После взятия у пациента №2 кожного эксплантата, язву санировали в течение 40 суток ежедневно с применением стандартного марлевого перевязочного материала. Область вокруг язвенного дефекта обрабатывалась спиртовым раствором 70%. Обработка раны производилась хлоргексидином 0,05%. Санация раны производилась левомеколем.

Конечность иммобилизировали с помощью повязки Total Contact Cast.

На момент проведения испытаний размеры язвы составляли 2×2,5 см (S=4 см²), глубиной до 1 см (Фиг. 7).

Было произведено нанесение биотрансплантата с трансфецированными аутологичными фибробластами в количестве 3,15*10⁶ клеток на см², биоразлагаемой матрицы на основе полимеризованной гиалуроновой кислоты площадью 7 см², раневой дефект с биотрансплантатом закрывали повязкой «Тиелле».

Через неделю площадь дефекта сократилась на 85% и составила 0,6 см² (1×0,6 см), наблюдались активные грануляции и отсутствие отделяемого.

На 6 неделе площадь язвенного дефекта сократилась на 95% от исходного (0,3×0,2 см) и к 8 неделе язва закрылась полностью (Фиг. 8).

На Фиг. 7. Вид язвенного дефекта у пациента №2 до нанесения биотрансплантата.

На Фиг. 8. Вид язвенного дефекта у пациента №2 через 8 недель после нанесения биотрансплантата.

Пациент №3 (возраст 11 лет, пол мужской).

Диагноз: Ожог 2-3 степени 26% тела.

С целью изучения возможности применения разработанного биотрансплантата при ожогах, на один из участков ожога верхней конечности в области локтевого сгиба (Фиг. 9) было произведено нанесение биотрансплантата с трансфецированными аутологичными фибробластами в количестве 3,15*10⁶ клеток на см² биоразлагаемой матрицы на основе полимеризованной гиалуроновой кислоты площадью 10 см² (Фиг. 10), раневой дефект с биотрансплантатом закрывали повязкой «Тиелле».

Спустя одну неделю наблюдались свежие грануляции, эпителизация ожоговой поверхности с краев раны, значительное сокращение площади ожоговой раны (Фиг. 10).

На Фиг. 9. Вид области ожога у пациента №3 до нанесения биотрансплантата.
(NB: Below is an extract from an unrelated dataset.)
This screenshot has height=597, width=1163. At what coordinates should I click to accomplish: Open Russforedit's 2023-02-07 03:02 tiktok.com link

Пунктиром выделены границы повреждения кожи.

На Фиг. 10. Нанесение биотрансплантата на область ожога у пациента №3.

На Фиг. 11. Вид области ожога у пациента №3 через 1 неделю после трансплантации.
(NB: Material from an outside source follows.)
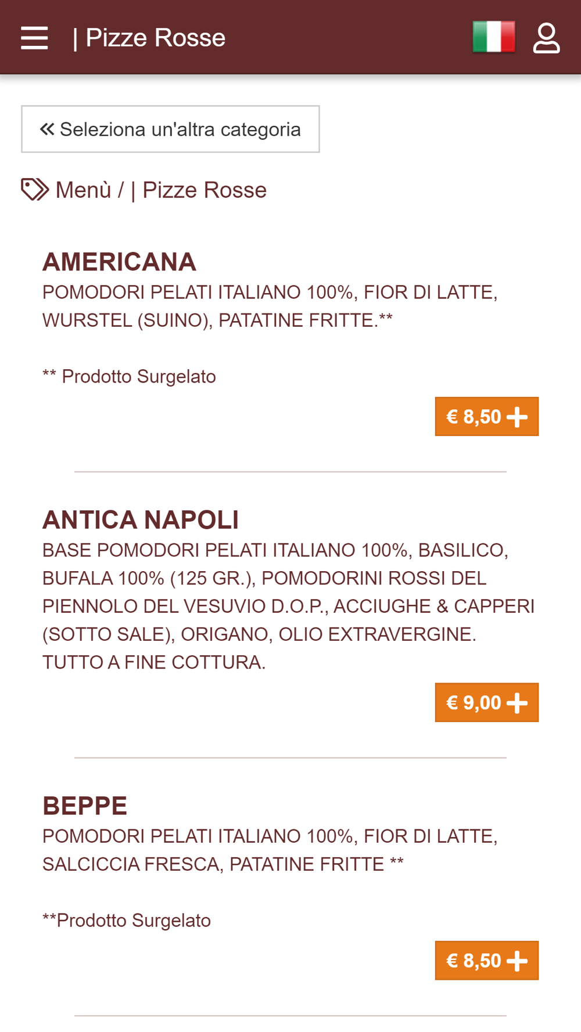
Task: Click the Americana Prodotto Surgelato note
Action: 129,376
Проведенные клинические испытания по применению предложенного способа и биотрансплантата для лечения язв и термических повреждений кожи свидетельствуют о технической осуществимости способа и создании практической основы для разработки безопасной и эффективной технологии генно-клеточной терапии повреждений кожных покровов. Применение способа позволяет значительно сократить сроки лечения при приближающейся к 100% результативности, расширяя возможности использования разработанного биотрансплантата на основе аутологичных клеток, трансфецированных векторами, несущими гены теломеразы, для повышения регенераторного потенциала клеток и их устойчивости к агрессивному раневому содержимому.